--- Start ---

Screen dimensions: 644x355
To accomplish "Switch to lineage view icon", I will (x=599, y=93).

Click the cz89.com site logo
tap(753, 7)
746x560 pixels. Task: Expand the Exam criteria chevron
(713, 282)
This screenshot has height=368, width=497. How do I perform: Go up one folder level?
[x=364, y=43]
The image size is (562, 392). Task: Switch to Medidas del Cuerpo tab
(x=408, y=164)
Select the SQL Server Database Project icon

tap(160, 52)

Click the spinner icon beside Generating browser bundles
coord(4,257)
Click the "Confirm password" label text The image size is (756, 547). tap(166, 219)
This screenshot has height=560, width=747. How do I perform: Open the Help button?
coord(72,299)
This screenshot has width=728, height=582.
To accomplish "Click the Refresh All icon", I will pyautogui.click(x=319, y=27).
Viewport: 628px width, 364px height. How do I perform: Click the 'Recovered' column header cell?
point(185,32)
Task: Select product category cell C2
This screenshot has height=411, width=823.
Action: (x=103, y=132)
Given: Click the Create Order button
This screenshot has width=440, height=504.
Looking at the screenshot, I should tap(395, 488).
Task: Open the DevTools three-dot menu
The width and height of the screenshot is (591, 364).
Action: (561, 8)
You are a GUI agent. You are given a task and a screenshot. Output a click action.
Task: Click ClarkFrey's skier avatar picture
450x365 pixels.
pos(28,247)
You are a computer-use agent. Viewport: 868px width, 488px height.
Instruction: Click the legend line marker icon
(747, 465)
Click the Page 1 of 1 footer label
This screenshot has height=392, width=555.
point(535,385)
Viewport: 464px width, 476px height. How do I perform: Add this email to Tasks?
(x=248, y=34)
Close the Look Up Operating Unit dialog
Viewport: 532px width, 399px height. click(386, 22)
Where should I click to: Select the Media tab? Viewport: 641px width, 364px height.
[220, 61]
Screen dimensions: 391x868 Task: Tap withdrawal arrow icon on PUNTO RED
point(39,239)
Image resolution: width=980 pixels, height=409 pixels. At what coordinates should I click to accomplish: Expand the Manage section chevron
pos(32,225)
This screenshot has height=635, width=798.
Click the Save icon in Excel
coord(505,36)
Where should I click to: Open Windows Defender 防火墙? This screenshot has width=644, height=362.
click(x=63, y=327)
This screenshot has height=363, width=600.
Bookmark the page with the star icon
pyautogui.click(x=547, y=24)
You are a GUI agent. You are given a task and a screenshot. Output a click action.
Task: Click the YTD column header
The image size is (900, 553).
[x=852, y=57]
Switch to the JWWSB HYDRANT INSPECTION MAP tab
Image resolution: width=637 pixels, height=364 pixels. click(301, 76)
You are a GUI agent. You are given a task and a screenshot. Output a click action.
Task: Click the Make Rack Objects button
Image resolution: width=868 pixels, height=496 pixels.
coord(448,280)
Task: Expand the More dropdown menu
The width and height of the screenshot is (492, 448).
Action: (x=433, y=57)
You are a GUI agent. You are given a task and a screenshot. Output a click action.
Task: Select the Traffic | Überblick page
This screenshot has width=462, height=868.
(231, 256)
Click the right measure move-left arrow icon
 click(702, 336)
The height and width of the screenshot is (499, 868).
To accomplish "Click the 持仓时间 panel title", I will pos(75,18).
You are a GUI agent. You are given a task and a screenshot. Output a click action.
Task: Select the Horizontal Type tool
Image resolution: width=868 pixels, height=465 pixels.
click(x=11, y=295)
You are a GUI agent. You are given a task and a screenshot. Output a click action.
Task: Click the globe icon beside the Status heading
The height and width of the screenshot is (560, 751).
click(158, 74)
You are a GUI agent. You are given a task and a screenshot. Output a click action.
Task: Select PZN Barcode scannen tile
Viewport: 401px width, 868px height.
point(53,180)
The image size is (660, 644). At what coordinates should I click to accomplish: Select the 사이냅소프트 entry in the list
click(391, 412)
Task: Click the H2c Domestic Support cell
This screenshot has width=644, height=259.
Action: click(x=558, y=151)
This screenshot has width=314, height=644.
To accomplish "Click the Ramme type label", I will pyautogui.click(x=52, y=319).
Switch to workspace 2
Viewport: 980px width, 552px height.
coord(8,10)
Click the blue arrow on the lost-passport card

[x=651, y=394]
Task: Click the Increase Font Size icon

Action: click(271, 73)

--- End ---

» **Exercise task**
From the records above, copy each line that contains the string "perform". Treat uppercase and lowercase letters as different.

» **Complete response**
This screenshot has height=368, width=497. How do I perform: Go up one folder level?
This screenshot has height=560, width=747. How do I perform: Open the Help button?
Viewport: 628px width, 364px height. How do I perform: Click the 'Recovered' column header cell?
Viewport: 464px width, 476px height. How do I perform: Add this email to Tasks?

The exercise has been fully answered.